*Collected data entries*
•••

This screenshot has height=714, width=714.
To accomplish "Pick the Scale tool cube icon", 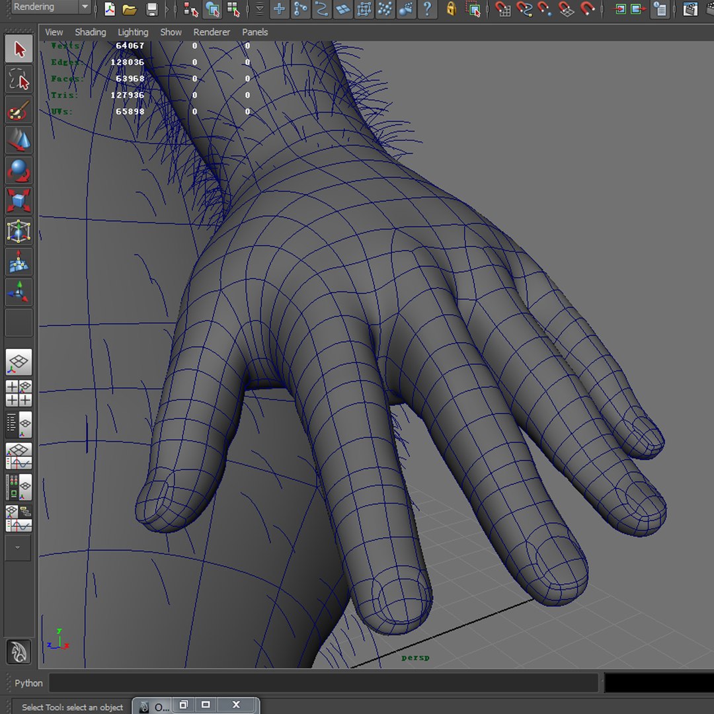I will coord(19,200).
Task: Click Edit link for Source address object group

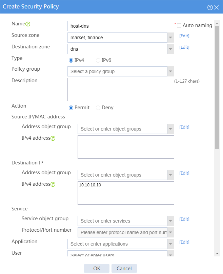Action: pyautogui.click(x=184, y=127)
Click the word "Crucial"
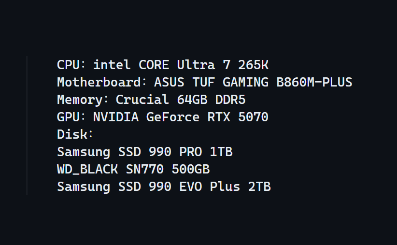This screenshot has width=397, height=245. coord(142,100)

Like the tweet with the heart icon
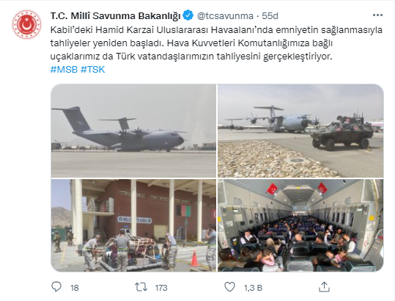(229, 287)
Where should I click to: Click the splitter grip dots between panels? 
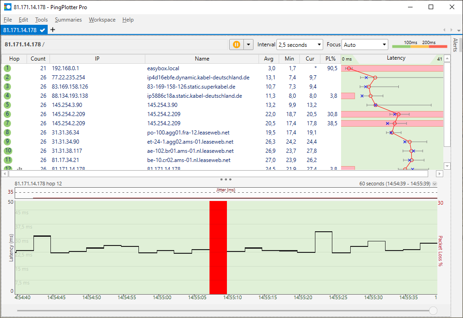click(x=225, y=179)
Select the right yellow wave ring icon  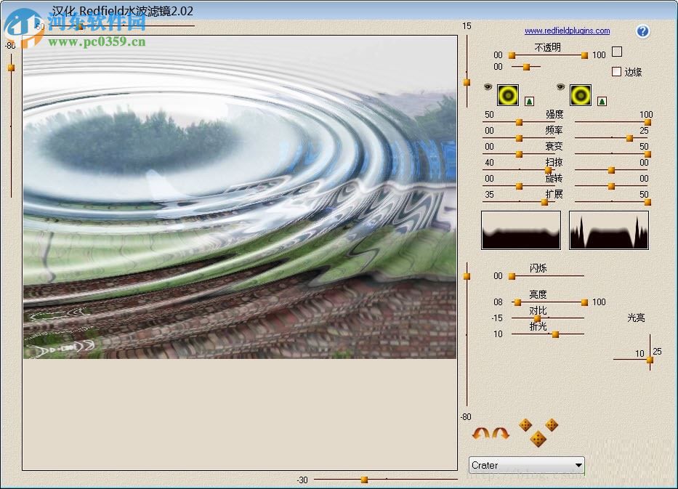(581, 95)
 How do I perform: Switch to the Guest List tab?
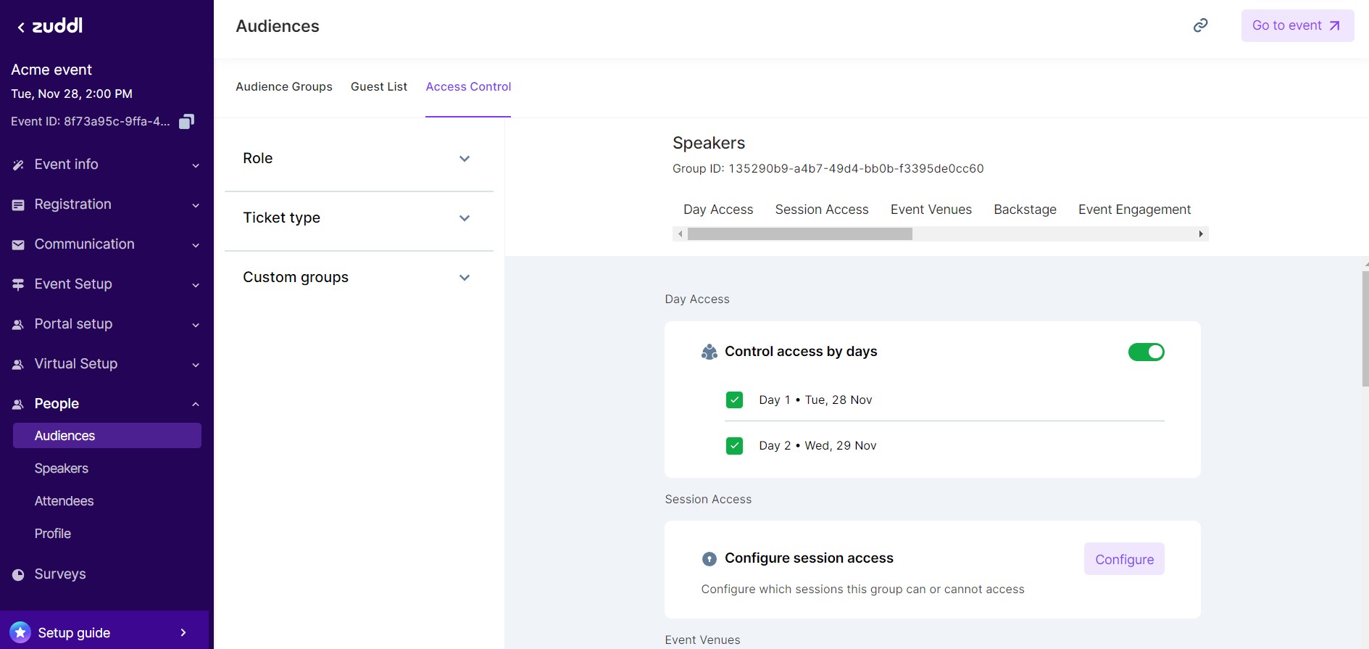click(378, 87)
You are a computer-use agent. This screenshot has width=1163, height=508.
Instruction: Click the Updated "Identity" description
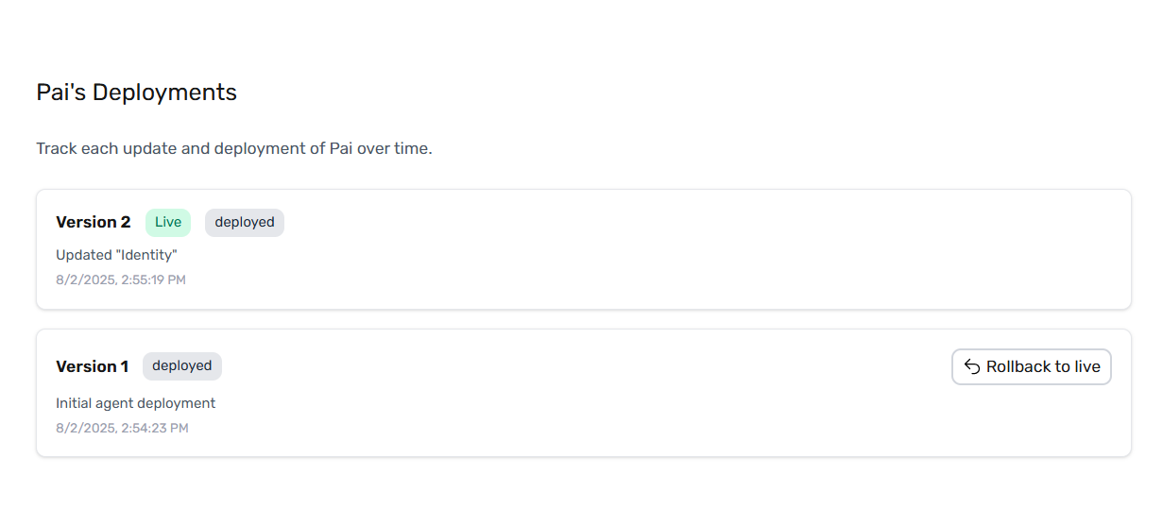pos(116,255)
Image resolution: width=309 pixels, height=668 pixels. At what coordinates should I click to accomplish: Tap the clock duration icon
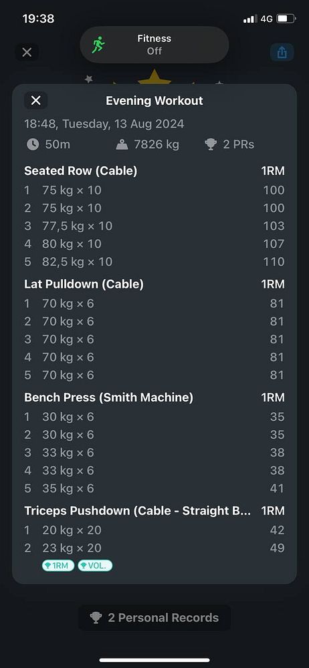[33, 145]
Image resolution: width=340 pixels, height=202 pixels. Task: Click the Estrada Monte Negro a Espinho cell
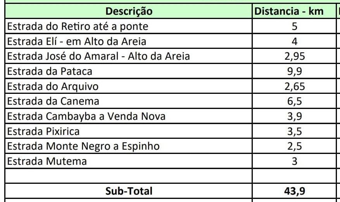tap(129, 146)
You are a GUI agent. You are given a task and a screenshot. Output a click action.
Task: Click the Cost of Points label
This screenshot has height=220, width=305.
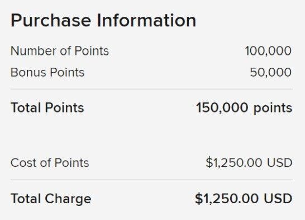point(50,162)
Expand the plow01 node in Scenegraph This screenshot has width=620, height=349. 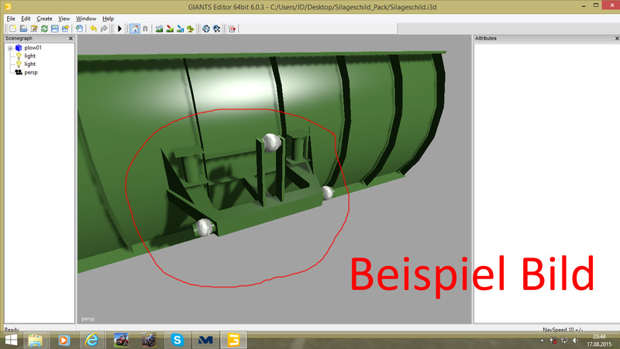(x=10, y=48)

•••

*Problem details*
Would you show every line in the data above that contains the string "agent"?

*Result below*
You are a computer-use agent. This screenshot has width=1163, height=508.
You are a GUI agent. You are given a task and a screenshot. Output a click action.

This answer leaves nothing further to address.